Hamdi Ben Aïssa : « Pas de paix, pas de justice ! »

Dans la sphère du militantisme, le slogan « Pas de justice, pas de paix » est en vigueur dans toutes les mobilisations sociales. Enseignant, fondateur du mouvement Floraison et de l’institut Ha-Mim, Hamdi Ben Aïssa prend le contre-pied de ce slogan et le renverse pour en extraire une signification spirituelle et une règle de vie : pas de paix, pas de justice. Un texte à lire sur Mizane.info. 

La volonté de s’opposer à l’oppression, l’indignation face à l’injustice et la répulsion face au mal — tous des sentiments appelés «ghadab» dans le vocabulaire prophétique et souvent mal traduits en «colère» — sont des pouvoirs venant de Dieu. Ils sont un feu.

Si ce feu vient à vous et que vous n’en faites pas bon usage, il vous brûlera. Afin de l’utiliser convenablement, il faut d’abord le contrôler et le diriger à la place qui lui revient. Il faut le prendre, protéger sa flamme et le placer dans sa niche avec précaution. C’est là qu’il deviendra alors une lumière, répandant sa lueur et dissipant les ténèbres. Cette flamme en vous, ce pouvoir donné par Dieu, sera alors une lampe à l’intérieur d’une lanterne : une source d’énergie et d’illumination pour vous et les autres.

Mais si vous ne contrôlez pas ce pouvoir, il se transformera en colère. Sa flamme bondira sur vous et les autres, brûlant tout ce qu’elle atteindra. N’étant pas à la bonne place, elle endommagera la lanterne empêchant ainsi toute possibilité de lumière et de guidance. Alors qu’elle devient hors de contrôle, elle vous brûlera pour vous laisser en cendres froides et fades. Avec le moindre petit coup de vent, vous serez éparpillés au loin. Vous perdrez votre intégrité, et ce dans les deux sens du terme.

▶ _CONSIGNES_:
(1) Énumérez les sentiments que l'extrait sur le ghadab range sous le terme « ghadab ».
(2) Répondez brièvement à ces questions sur l'extrait sur le ghadab.
(a) Quel slogan est en vigueur dans toutes les mobilisations sociales ?
(b) Par quel mot le terme « ghadab » est-il souvent mal traduit ?
(c) Que devient le feu une fois placé dans sa niche avec précaution ?
(3) Poursuivez l'extrait sur le ghadab à partir de sa dernière phrase.

▶ _DONNÉES FOURNIES_:
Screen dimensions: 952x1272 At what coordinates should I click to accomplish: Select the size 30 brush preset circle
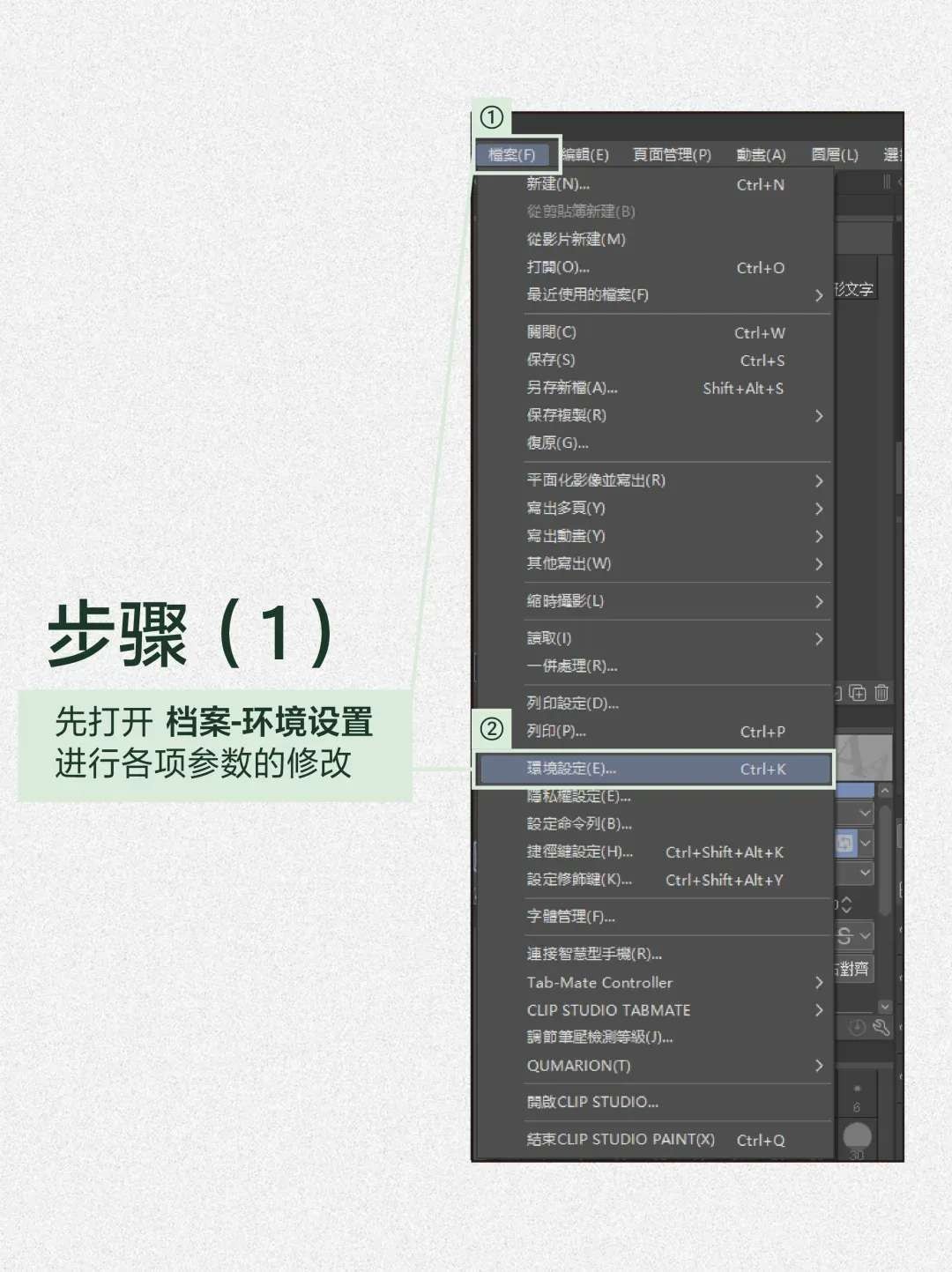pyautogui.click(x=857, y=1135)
* * *
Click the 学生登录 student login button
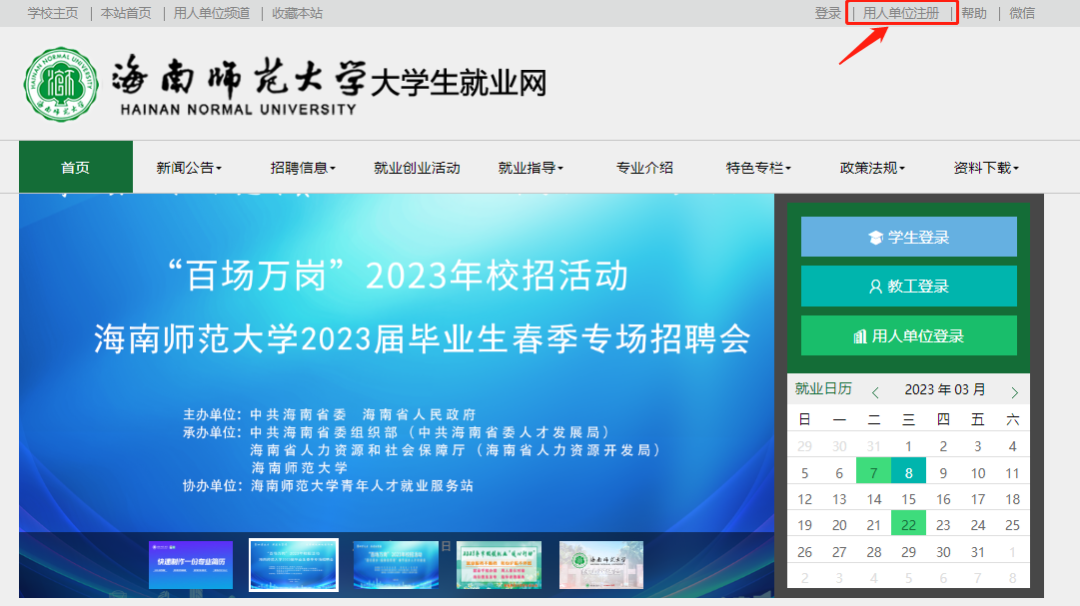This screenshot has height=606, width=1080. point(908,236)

▶ _RÉPONSES_:
(1)
- La volonté de s'opposer à l'oppression
- L'indignation face à l'injustice
- La répulsion face au mal

(2)
(a) « Pas de justice, pas de paix »
(b) « Colère »
(c) Une lumière

(3)
«Les meilleurs d’entre vous sont ceux qui sont lents à se fâcher et rapides à se détendre… Prenez garde de la colère car c’est un charbon brûlant sur le cœur des descendants d’Adam

— Muhammad صلى الله عليه وسلم ,Apôtre de Dieu.

Les musulmans sont devenus, malheureusement, des gens concentrés sur l’idée de la justice par-dessus tout. Nos actions et nos soucis sont devenus dirigés par cette mentalité: pas de justice, pas de paix. Nous sommes maintenant réputés dans le monde entier comme étant des gens qui combattent pour leurs droits, qui demandent justice de tous ceux qui nous oppriment et qui défient notre façon de vivre.

Est-ce ainsi que nous devrions être connus par ce monde tourmenté et aux abois ? Est-ce là tout ce que les musulmans ont à offrir à l’humanité ? Et en plus, pas la justice pour tous, non, seulement pour ceux qui sont des nôtres ?

Nous sommes arrivés à valoriser la justice «‘adl» par-dessus tout car nous nourrissons ce souci en nous-mêmes et chez nos enfants plus que nous ne nourrissons le souci de l’intégrité morale et du raffinement spirituel «ihsan» dans notre comportement et dans nos relations.

Nous nourrissons ce souci pour la justice plus que nous ne nourrissons le souci pour la gentillesse, la magnanimité et l’empathie «rahma» envers les autres. Un sondage international évaluant les niveaux d’empathie — qui est un autre mot pour la rahma — chez les enfants de diverses religions à mener à découvrir que les enfants musulmans sont ceux qui ont le moins d’empathie, mais qui ont le plus haut sens de justice, c’est-à-dire qu’ils sont enclins à déclarer les actions d’un autre enfant ou adulte comme étant ‘injustes’, et à trouver que les actions d’un autre enfant ou adulte sont une violation de leurs propres droits.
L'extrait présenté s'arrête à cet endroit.